For each line of the data below that holds "agent", copy the line.

(Records from a data collection)
======

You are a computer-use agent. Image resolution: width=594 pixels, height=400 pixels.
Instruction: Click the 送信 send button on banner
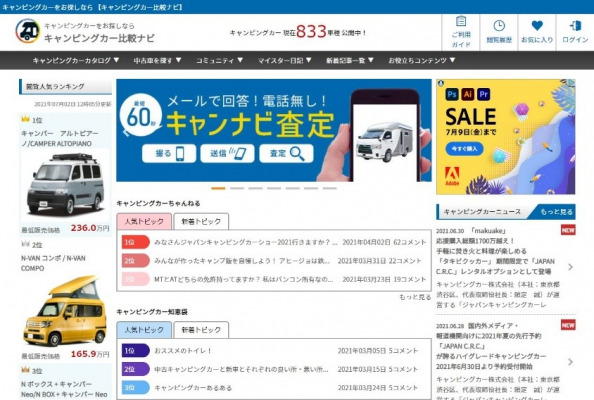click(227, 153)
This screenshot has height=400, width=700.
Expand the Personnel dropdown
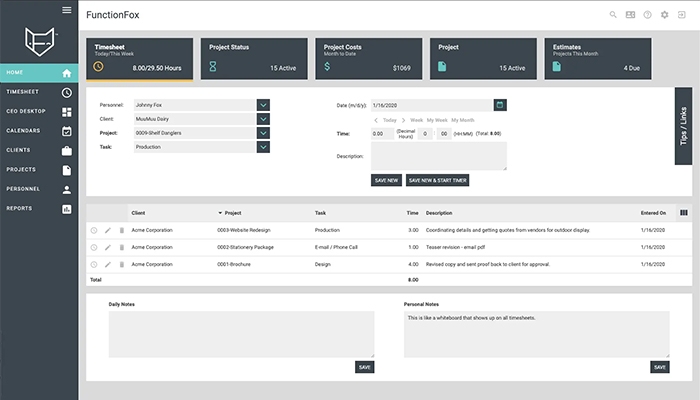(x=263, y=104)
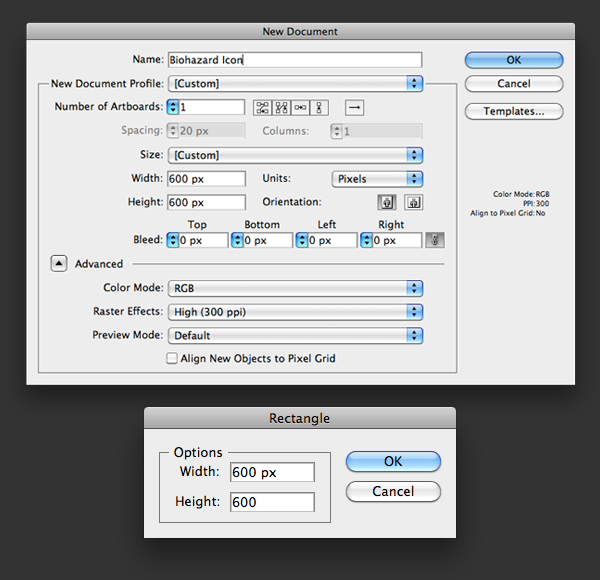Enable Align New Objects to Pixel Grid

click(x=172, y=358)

======

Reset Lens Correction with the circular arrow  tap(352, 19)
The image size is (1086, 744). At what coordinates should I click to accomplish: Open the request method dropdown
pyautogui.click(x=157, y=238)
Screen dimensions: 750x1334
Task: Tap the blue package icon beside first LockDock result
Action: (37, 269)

======

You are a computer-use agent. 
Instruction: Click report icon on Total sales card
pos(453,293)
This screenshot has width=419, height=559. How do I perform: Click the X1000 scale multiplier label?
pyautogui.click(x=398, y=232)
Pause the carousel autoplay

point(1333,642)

======

*FINAL ANSWER*:
You are a computer-use agent. Image resolution: width=594 pixels, height=400 pixels.
You are a computer-use agent. 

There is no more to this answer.